Japan and iTunes Bonus Track
| No. | Title | Length |
|---|---|---|
| 13. | "Let Go Control" | 2:58 |

Best Buy Bonus Track
| No. | Title | Length |
|---|---|---|
| 1. | "Voices" (Acoustic) | 3:55 |

Limited Edition Bonus DVD
| No. | Title | Length |
|---|---|---|
| 1. | "Bury Your Head" (Demo Version) | 3:29 |
| 2. | "Lost Symphonies" (Live at the Glasshouse) | 3:00 |

==Usage in popular media==
- 2007 KROQ New ROQ (2006) – "Voices"
- The Best of Taste of Chaos Two (2007) – "Follow and Feel"
- ATV Offroad Fury Pro (2007) – "Sleepers"
- Burnout Dominator (2007) – "Collapse"
- Saw IV: Original Motion Picture Soundtrack (2007) – "Collapse"
- Reef: Bobby Martinez Mixed Tape (2007) – "It's Far Better to Learn"
- MX vs.

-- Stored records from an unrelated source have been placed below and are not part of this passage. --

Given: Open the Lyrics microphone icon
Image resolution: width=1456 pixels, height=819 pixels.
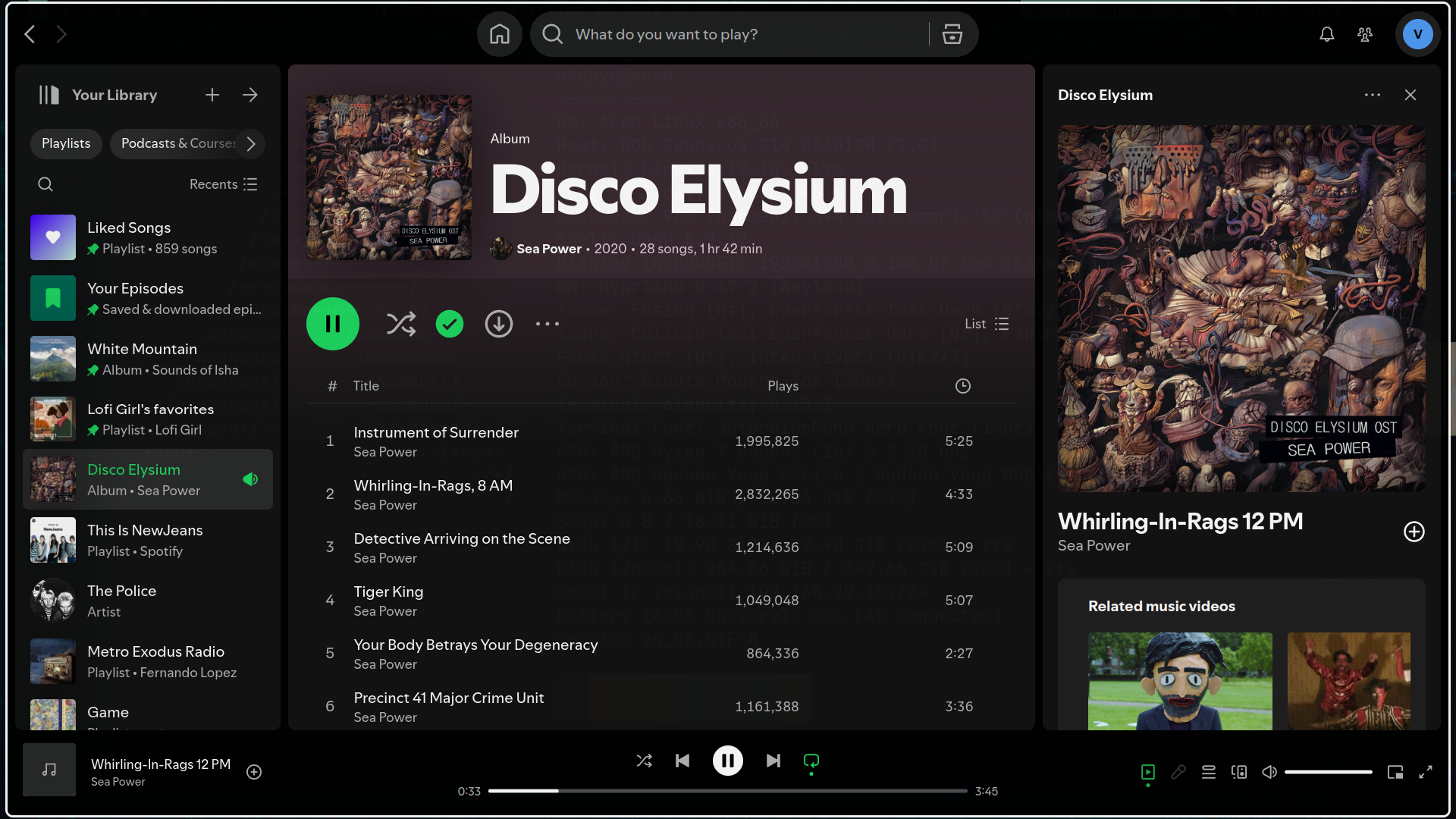Looking at the screenshot, I should [x=1178, y=772].
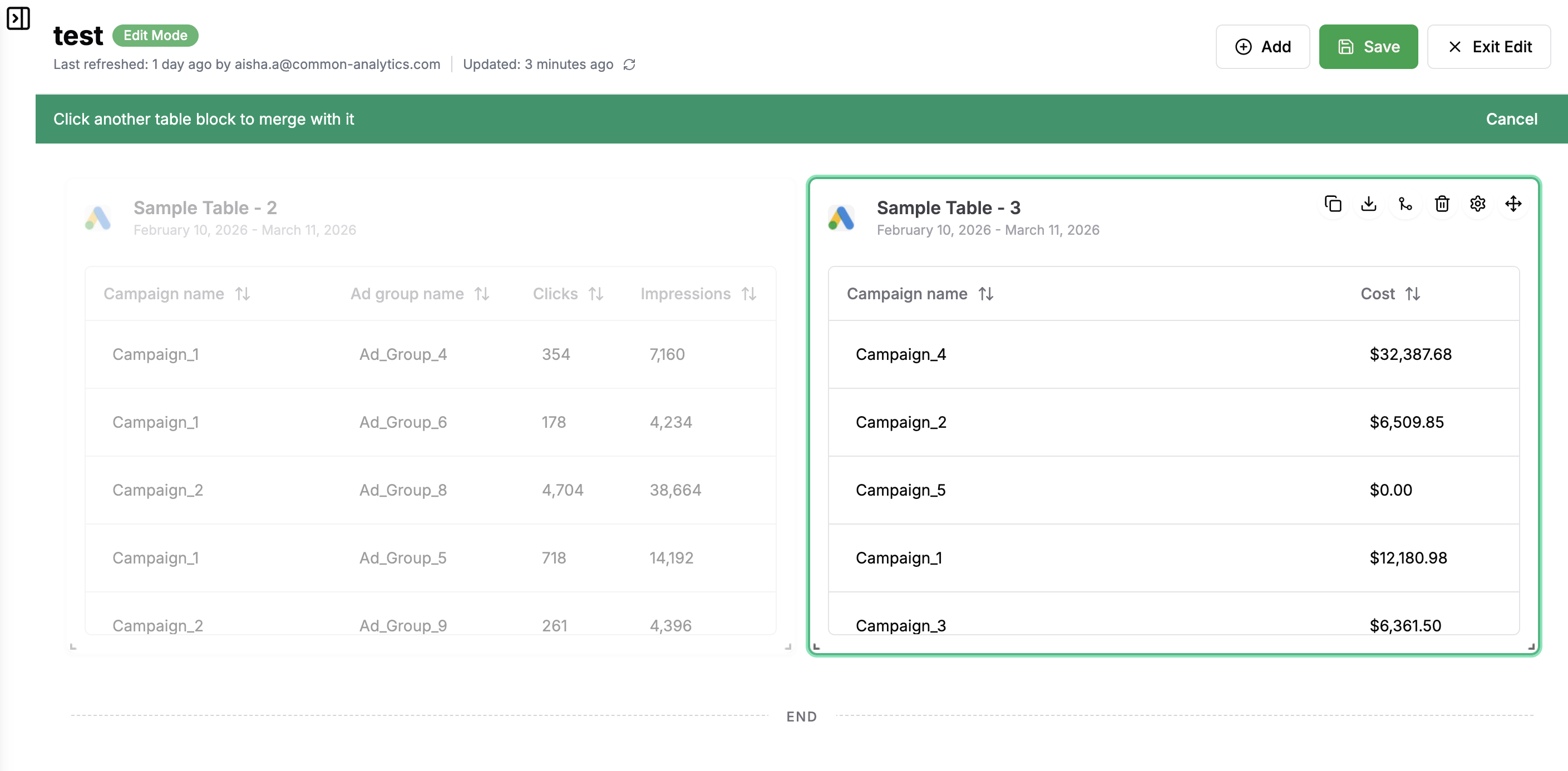Viewport: 1568px width, 771px height.
Task: Sort Sample Table - 2 by Impressions
Action: point(749,294)
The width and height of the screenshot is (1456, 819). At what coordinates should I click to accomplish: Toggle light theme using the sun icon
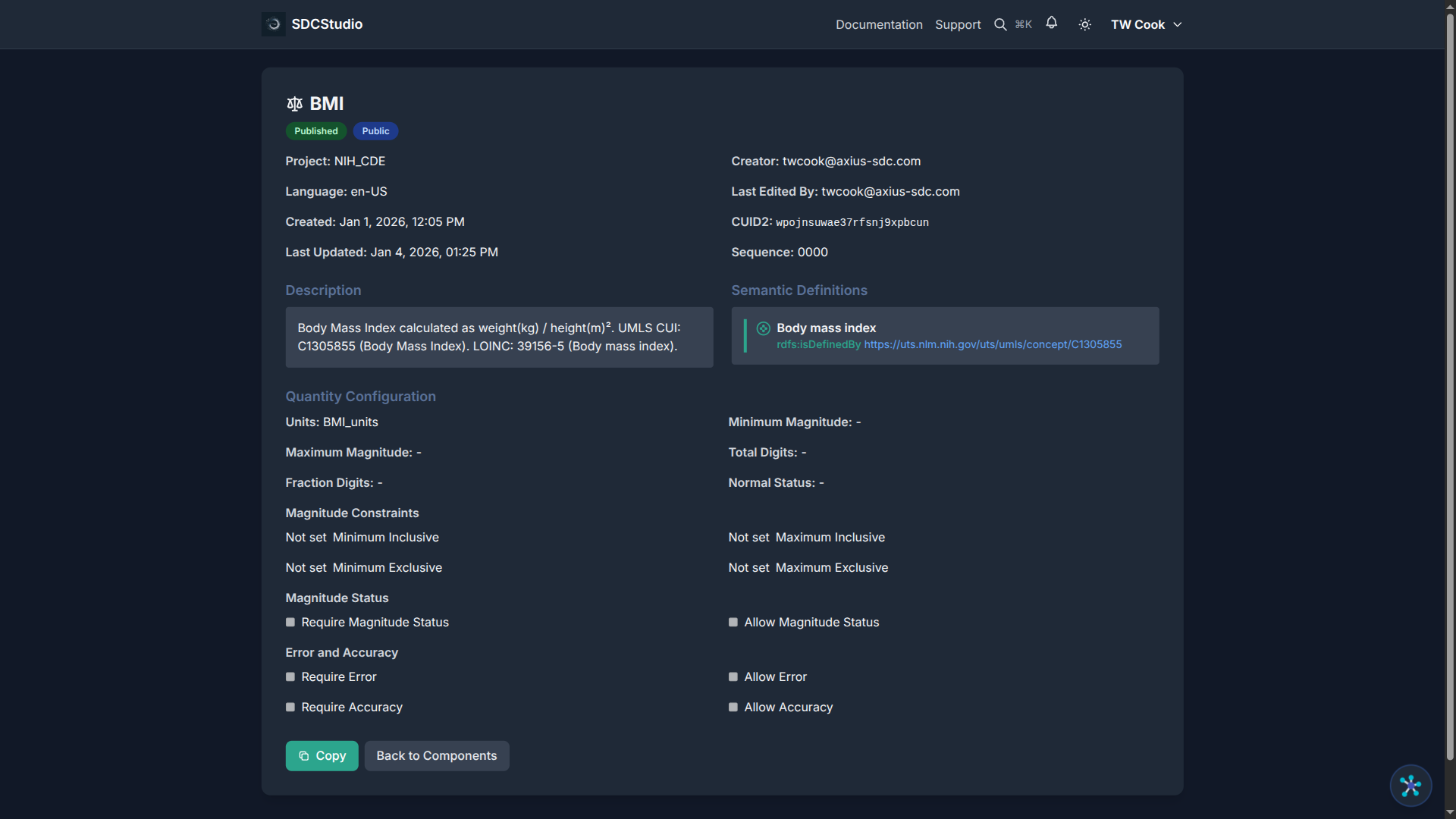coord(1084,24)
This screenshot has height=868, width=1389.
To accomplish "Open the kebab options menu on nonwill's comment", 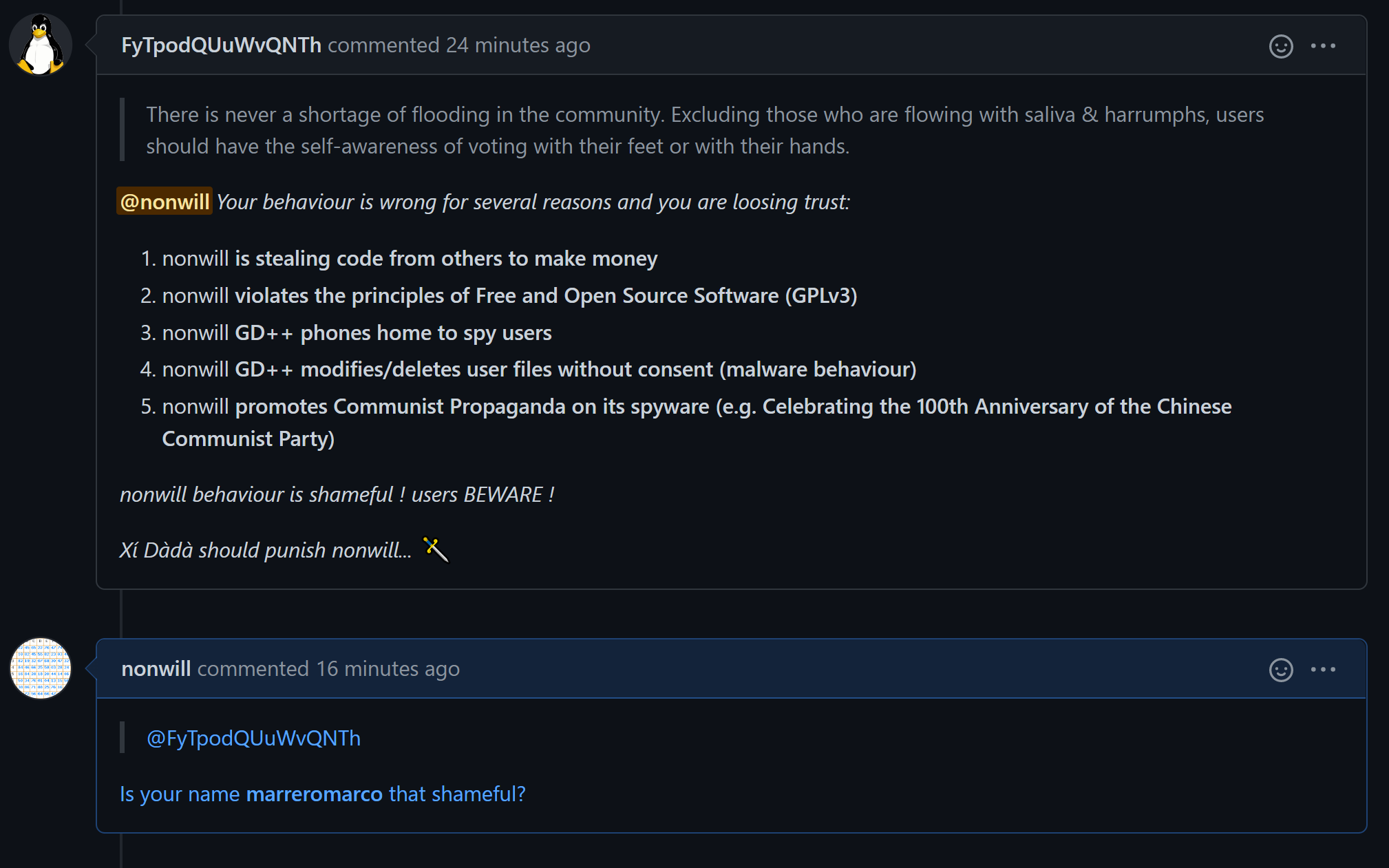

ATV: Untamed (2007) – "Collapse"
- Burnout Paradise (2008) – "Collapse"

==Personnel==
Saosin album personnel as listed on AllMusic.

Saosin
- Cove Reber - lead vocals, piano
- Justin Shekoski - lead guitar, backing vocals
- Beau Burchell - rhythm guitar, keyboard, piano, programming, backing vocals
- Chris Sorenson - bass guitar, backing vocals, additional keyboards
- Alex Rodriguez - drums

Additional musicians
- Howard Benson - additional keyboards/programming

Artwork
- Martin Kvamme - graphic design

Production
- Howard Benson - producer
- Beau Burchell - producer
- Louie Bandak & Ron Laffitte - A&R
- Paul DeCarli - digital editing
- Hatsukazu "Hatch" Inagaki - assistant engineer
- Ted Jensen - mastering
- Chris Lord-Alge - mixing
- Jon Nicholson - drum technician
- Mike Plotnikoff - engineer
- Arthur Spivak - management
- Marc VanGool - guitar technician
- Wiley Gutchell - bass technician

==Charts==

Chart performance for Saosin
| Chart (2006) | Peak position |
|---|---|
| Australian Albums (ARIA) | 57 |
| US Billboard 200 | 22 |

==Certifications==

| Region | Certification | Certified units/sales |
| United States (RIAA) | Gold | 500,000^{‡} |
^{‡} Sales+streaming figures based on certification alone.